* _ACTIVITY A_: Reproduce word for word the portion of the text comparing freelancing with full-time employment, starting at "Losing a big" and ending at "your goals financially.".
* _ACTIVITY B_: Carry forward the text comparing freelancing with full-time employment, continuing from its final sentence.

* _PROVIDED TEXT_:
+ + + + + + +

A full-time job comes with benefits

With freelancing, you gain flexibility and control over your time. 

But with a full-time job, you receive those benefits we talked about earlier, like health insurance, paid vacation time, retirement plans, and sick days. As a freelancer, you’ll be on your own for all of those areas. This is something to consider in weighing out the pros and cons of freelance vs. employee!

As a freelancer, you’re completely in charge of your own taxes

As a freelancer, you’ll be completely responsible for all of your own taxes. You’ll also have to pay the self-employment tax. 

If you plan to save in advance for major purchases or long-term goals like retirement, you’ll likely need to invest in a financial planner to help you navigate the process. It will be completely up to you to handle your business and personal finances appropriately. 

Freelancing is more flexible, but may have less stability

One of the reasons freelancing is so appealing is flexibility. Unlike an office job, where you have to do the same thing on a set schedule every single day, freelancing is totally up to you. As your own boss, you set your hours, work-week, and only work on client projects that you choose. 

But that means you need to spend time finding those clients and projects. When you first get started as a freelancer, it can be hard to find high-paying client work. As you gain more experience, you’ll be able to charge way more and even say no to opportunities that don’t fit well with your schedule. 

Sometimes, freelancing can be a bit unstable because you’re working with clients that can stop working with you when they choose. Employment comes with a contract, and while you’ll of course need a client contract for freelancing, you don’t work for your clients. 

Losing a big client is really hard. It’s important to consider whether you need the stability of knowing you’ll be paid a specific amount every single month. 

You’ll get paid in totally different ways

With full-time employment, you know with certainty that you’re going to receive a paycheck at regular intervals. This financial security feels good and helps you achieve your goals financially. 

But with freelancing, you’ll get paid based on the client work you’re doing. There’s risk involved, but there can also be an incredible reward—there’s no limit to the amount you can earn. You’ll set your own rates and can develop unique quote proposals for new projects or specific client goals. 

An employee role offers much more socialization

Freelancing is amazing, but it can be a little lonely. A typical office has lots of social interaction with colleagues. But as a freelancer, your laptop will be your main co-worker!

+ + + + + + +

* _PROVIDED DATA_:
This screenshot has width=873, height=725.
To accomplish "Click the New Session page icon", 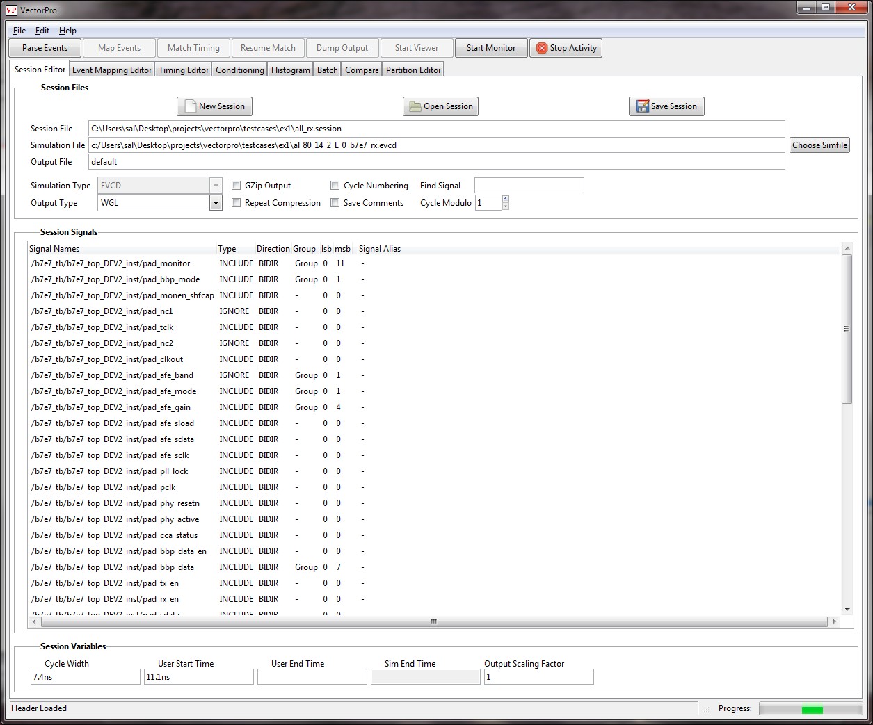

+ + + + + + +

* _ANSWER SECTION A_:
Losing a big client is really hard. It’s important to consider whether you need the stability of knowing you’ll be paid a specific amount every single month. 

You’ll get paid in totally different ways

With full-time employment, you know with certainty that you’re going to receive a paycheck at regular intervals. This financial security feels good and helps you achieve your goals financially.

* _ANSWER SECTION B_:
However, with remote work on the rise, many cities have co-working spaces where freelancers can come together in person. You can also join online communities for freelancers to make friends and find support. 

If you’re an introvert, freelancing will be perfect for you. But as an extrovert, you’ll need to prioritize looking for social interaction in your freelance career. It’s possible, but it will take more effort than an in-office employee role would. 

How do you know which role is best for you? 

As a young, new creative, it’s the perfect time to take a calculated risk. Freelancing can yield amazing rewards and even result in a business that will last you a lifetime. 

But freelancing when you’re young can also help you land employment opportunities later on. When you first move into the adult world, it’s hard to get hired without real experience in your niche. Freelancing lets you develop a portfolio, learn hands-on skills, and generate results, even when you’re young. 

And as a young adult, you’re likely on your own, which means you don’t have to necessarily think about insurance or steady pay right now. You can take steps toward your goals while living the type of creative, fun life you want!

If you’re enticed by the idea of working for yourself and making your own money while being in control, freelancing could be perfect for you. And if you’re creative, there are SO MANY opportunities for freelancers to generate lots of revenue and work on unique projects. 


Trying to decide between freelance vs. employee might seem overwhelming. But there is no wrong choice here! Either way, you’ll be able to make an income while doing what you love.